Llama 3.1 70b vs. Llama 3.3 70b: Better Performance, Higher Price

Key Highlights

We explored the latest benchmarks, evaluated the input and output token costs, assessed latency and throughput, and provide guidance on the best model choice for your needs. From this analysis we learn that:

General Knowledge Understanding: Llama 3.3 70b performs better in MMLU scores.

Coding: Llama 3.3 70b performs better in HumanEval scores.

Math Problems: Llama 3.3 70b performs better at MATH scores.

Multilingual Support: Llama 3.3 70b performs better with more supported languages.

Price & Speed: Llama 3.1 70b has lower requirements for API and hardware

If you’re looking to evaluate the Llama 3.3 70b or Llama 3.1 70b on your own use-cases — Novita AI can provide free trial.

Llama 3.3 70b and Llama 3.1 70b, developed by Meta, are large language models with significant differences.
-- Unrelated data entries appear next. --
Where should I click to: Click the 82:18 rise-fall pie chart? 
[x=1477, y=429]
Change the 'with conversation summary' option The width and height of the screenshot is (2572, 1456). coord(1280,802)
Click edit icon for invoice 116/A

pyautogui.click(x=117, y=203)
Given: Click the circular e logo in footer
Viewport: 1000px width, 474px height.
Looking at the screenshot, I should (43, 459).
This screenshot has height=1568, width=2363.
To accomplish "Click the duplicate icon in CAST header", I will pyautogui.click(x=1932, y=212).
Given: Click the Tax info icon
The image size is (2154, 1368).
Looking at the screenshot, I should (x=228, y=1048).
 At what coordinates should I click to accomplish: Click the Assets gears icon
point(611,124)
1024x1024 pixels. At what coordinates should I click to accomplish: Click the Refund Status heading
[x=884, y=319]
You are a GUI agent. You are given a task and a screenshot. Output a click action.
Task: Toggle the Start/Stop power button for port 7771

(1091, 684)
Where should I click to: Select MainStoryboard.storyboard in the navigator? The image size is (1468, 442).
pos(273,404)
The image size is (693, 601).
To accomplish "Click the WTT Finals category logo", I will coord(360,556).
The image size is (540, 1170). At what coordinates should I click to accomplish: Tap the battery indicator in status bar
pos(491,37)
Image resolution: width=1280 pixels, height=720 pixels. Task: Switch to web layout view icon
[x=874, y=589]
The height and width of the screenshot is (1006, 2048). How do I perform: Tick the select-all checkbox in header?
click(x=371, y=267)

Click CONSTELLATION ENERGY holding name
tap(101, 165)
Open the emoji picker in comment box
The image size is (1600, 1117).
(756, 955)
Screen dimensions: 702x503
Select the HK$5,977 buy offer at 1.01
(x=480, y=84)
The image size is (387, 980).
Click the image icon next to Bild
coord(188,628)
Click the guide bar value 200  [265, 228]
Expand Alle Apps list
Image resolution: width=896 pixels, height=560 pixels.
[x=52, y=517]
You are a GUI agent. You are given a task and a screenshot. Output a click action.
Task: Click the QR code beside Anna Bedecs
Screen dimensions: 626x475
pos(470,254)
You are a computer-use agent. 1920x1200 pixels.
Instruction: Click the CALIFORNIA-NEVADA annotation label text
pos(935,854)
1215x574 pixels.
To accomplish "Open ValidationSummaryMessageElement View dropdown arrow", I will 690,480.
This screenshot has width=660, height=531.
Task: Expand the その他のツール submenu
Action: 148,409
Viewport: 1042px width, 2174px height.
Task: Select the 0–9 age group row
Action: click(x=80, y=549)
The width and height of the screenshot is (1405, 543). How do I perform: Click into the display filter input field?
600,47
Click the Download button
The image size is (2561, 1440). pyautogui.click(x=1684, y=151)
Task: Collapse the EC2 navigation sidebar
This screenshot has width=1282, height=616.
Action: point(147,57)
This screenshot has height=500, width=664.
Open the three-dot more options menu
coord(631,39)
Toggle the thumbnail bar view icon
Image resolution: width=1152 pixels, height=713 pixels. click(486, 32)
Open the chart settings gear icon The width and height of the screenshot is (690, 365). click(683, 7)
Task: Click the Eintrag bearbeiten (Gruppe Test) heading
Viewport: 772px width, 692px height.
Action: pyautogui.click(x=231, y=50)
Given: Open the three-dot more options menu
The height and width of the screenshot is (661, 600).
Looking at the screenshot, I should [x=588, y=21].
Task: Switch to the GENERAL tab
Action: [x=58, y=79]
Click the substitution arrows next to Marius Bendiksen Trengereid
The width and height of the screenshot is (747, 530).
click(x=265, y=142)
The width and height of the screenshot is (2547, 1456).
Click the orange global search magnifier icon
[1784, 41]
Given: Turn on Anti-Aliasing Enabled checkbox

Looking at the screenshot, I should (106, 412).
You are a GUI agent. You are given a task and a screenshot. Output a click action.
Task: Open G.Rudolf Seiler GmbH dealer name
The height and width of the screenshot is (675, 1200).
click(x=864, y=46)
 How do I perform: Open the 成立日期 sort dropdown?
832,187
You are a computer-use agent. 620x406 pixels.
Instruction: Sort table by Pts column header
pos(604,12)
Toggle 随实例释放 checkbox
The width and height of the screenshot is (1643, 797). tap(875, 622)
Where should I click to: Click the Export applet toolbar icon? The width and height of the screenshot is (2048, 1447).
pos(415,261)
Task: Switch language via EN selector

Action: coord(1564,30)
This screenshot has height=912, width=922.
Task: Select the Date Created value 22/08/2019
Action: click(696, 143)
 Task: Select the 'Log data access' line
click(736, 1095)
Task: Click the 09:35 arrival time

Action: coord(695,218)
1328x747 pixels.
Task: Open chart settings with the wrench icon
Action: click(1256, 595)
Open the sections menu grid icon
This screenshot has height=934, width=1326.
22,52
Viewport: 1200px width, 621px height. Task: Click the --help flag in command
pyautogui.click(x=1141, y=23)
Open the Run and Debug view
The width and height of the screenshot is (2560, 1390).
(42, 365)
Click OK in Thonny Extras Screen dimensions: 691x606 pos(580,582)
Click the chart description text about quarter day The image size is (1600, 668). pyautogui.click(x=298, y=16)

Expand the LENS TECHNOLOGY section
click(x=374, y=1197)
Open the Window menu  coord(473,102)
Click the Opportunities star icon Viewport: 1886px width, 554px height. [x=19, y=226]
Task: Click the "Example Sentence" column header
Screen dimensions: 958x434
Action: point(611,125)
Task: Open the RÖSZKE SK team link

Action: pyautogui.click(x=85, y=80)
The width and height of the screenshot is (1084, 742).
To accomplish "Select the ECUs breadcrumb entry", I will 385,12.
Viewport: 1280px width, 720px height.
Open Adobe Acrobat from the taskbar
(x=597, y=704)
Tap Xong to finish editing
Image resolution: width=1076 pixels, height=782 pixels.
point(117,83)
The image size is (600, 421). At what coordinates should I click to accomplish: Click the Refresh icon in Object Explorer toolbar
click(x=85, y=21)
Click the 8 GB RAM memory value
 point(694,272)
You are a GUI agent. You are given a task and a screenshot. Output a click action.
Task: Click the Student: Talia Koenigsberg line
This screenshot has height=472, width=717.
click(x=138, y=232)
Let’s compare their performance, resource efficiency, applications, and how to choose and access them.

Basic Introduction of Models Families

To begin our comparison, we first understand the fundamental characteristics of each model.

Llama 3.1 Model Family Characteristics

Llama 3.3 Model Family Characteristics

  • Release Date: Mid-2024
  • Model Scale:
  • Key Innovations:
    • Optimized transformer architecture
    • Trained using supervised fine-tuning (SFT) and reinforcement learning with human feedback (RLHF)
    • Incorporates 15 trillion tokens of publicly available data in its training.
    • The suggested approach utilizes grouped query attention (GMA) to enhance inference scalability.
    • Supports eight core languages with a focus on quality over quantity.

Performance Comparison

Now that we’ve established the basic characteristics of each model, let’s delve into their performance across various benchmarks. This comparison will help illustrate their strengths in different areas.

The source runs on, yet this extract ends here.